There are some common health problems that are rarely talked about because they are perceived as awkward and embarrassing. That is particularly true when they occur in that mysterious zone below the waist, and involve the so-called “private parts.”
Two striking examples are incontinence, the inability to control the bodily functions of urination or defecation; and prolapse, which occurs when structures that hold organs in place (skin, ligament, muscles) collapse, resulting, for example, in the walls of the rectum protruding from the anus, or the uterus protruding from the vagina.
These conditions are seen most frequently in women, often after childbirth. (Obesity, smoking and chronic constipation are also risk factors.)
While incontinence and prolapse are not fatal or usually even dangerous, they can be bothersome and sometimes painful. Imagine urinating a bit every time you cough or laugh. These problems can put a damper on sex lives and social lives, and deal a blow to positive self-image.
About 25,000 Canadians undergo surgical procedures each year for treatment of stress-urinary incontinence; and another 5,000 procedures are done for pelvic-organ prolapse, according to data from the Canadian Institute for Health Information. In recent years, one of the most popular treatments involves adding a mesh to shore up, and hold in place, sagging and leaking parts. More than 90 per cent of the SUI surgeries and 30 per cent of the POP surgeries include the insertion of a mesh.
But now one of the most-used products, the transvaginal surgical mesh (it is inserted laparoscopically through the vagina), is the subject of intense scrutiny. There are class-action lawsuits in both the United States and Canada against makers of the meshes, which include such industry giants as Johnson & Johnson Inc. and Boston Scientific Corp.

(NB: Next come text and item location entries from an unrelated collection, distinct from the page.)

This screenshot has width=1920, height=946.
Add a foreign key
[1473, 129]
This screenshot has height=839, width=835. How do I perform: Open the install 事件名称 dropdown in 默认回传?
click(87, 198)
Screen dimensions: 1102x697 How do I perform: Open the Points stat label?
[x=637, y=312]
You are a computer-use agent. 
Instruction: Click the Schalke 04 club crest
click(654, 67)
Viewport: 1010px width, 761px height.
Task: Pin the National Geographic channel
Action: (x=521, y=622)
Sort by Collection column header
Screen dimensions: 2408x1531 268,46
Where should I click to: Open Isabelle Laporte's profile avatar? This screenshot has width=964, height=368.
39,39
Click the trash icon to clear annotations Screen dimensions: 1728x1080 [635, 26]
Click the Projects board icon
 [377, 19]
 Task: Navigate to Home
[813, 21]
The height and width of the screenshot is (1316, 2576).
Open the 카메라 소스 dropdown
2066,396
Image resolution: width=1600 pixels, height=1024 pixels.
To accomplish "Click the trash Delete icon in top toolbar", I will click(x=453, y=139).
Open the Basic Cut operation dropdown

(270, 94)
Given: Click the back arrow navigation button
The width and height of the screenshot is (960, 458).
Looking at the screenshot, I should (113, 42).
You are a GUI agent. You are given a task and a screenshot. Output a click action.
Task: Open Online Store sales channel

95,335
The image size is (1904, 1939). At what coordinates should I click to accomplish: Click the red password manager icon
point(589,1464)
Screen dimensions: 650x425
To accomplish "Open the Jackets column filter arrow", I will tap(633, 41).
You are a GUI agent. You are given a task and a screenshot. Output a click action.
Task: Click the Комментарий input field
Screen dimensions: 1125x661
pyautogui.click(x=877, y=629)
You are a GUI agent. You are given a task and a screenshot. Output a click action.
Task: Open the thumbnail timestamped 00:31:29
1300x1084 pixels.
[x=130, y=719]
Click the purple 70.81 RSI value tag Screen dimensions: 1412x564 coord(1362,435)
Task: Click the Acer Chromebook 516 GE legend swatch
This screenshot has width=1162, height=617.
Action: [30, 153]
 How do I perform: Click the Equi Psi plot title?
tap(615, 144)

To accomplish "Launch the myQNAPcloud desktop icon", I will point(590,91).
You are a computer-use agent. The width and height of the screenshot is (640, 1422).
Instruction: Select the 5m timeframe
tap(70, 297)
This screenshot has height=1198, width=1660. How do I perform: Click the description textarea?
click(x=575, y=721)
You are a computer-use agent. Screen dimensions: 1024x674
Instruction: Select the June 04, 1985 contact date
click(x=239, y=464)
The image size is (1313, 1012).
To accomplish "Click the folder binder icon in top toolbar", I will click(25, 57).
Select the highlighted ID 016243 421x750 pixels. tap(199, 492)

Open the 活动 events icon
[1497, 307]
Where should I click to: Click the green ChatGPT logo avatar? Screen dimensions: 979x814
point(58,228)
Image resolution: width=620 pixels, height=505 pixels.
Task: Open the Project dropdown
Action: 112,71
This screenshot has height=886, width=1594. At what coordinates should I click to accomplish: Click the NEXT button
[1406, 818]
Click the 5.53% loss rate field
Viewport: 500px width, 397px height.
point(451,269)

The U.S. Food and Drug Administration and Health Canada warned of possible complications with such products as far back as 2008. The regulators said that side effects included pain during intercourse; pain during urination; vaginal and urinary infections; and injuries to the bowel, bladder and vagina.
Then in July, 2011, the FDA issued a stronger warning, saying in a letter to physicians that “serious complications associated with surgical mesh for transvaginal repair of POP are not rare” and adding that “it is not clear that transvaginal POP repair with mesh is more effective than traditional non-mesh repair in all patients with POP and it may expose patients to greater risk.”
In bureaucratic language, things don’t get much more damning. In various studies, the complication rate ranged from 2 to 15 per cent. While these cases have yet to go to court, manufacturers have responded by saying that they followed all the appropriate approval processes; that the products are effective for the vast majority of patients; and that the principal factor influencing the complication rate is the skill and experience of surgeons, not the product itself.
The numbers and legal arguments, however, don’t do the story justice. The suffering of women experiencing complications is horrific and largely untold.
Two of the women involved in a class-action lawsuit in Canada had sobering stories.
One of those women had surgery to treat a stubborn case of incontinence: A transvaginal mesh was implanted around her bladder to try to stop the leaking. It didn't work. She developed chronic leg pain and lost her nursing job because she had trouble standing for long periods. “If the pain scale runs from 1 to 10, mine was a 12,” she said. The second woman received a mesh implant that solved her bladder problem – but has left her with bouts of debilitating leg pain for six years.
When CTV medical reporter Avis Favaro did a story recently on the lawsuit and told those stories, she heard from dozens of others who had similar experiences with the mesh. One woman said that she experiences constant burning pain “from knees to navel.” Another said that, since she had a mesh implanted in 2010, the pain has been so bad that she has been unable to work, and is now on long-term disability.
One patient’s doctors discovered that her mesh had come loose and is piercing her vaginal wall (some men are suing, too, after their penises were injured by the sharp fibres in their partners’ vaginas).
Yet another woman found bits of purple mesh fibres that had broken off; they were expelled in urine from her vagina and her bladder. Others report being suicidal because of the constant pain.
Removal of the mesh seems to be the way to go – except that the product is actually designed to latch onto the body, so that if it is not removed immediately after insertion (and any attendant complications), it is almost impossible to do so.
In fairness, it has to be said that most patients have had good results with meshes. And, of course, every surgery involves risks.
But there are some basic questions that remain unanswered: Were the products properly tested before being used extensively? Were women adequately warned about the potential complications? Were other treatments such as Kegels (pelvic-strengthening exercises) and pessaries (small plastic devices inserted in the vagina or rectum for pelvic-floor support) discussed with patients who were given meshes? Were surgeons implanting the mesh competently?
And, most important, do the benefits outweigh the risks when using this treatment for incontinence or pelvic prolapse?
One cannot help but think that the shame and embarrassment that we feel when talking about problems “down there” were a contributor to the lack of discussion about the pros and cons of surgical treatments and the surgical mesh in particular.
For example, the media – myself included – has been almost silent on the matter, in sharp contrast to extensive coverage of problems with breast implants. This prudishness has left far too many women not only suffering, but doing so alone and forgotten. It is a tragic reminder that in medicine, and in health care more generally, silence hurts.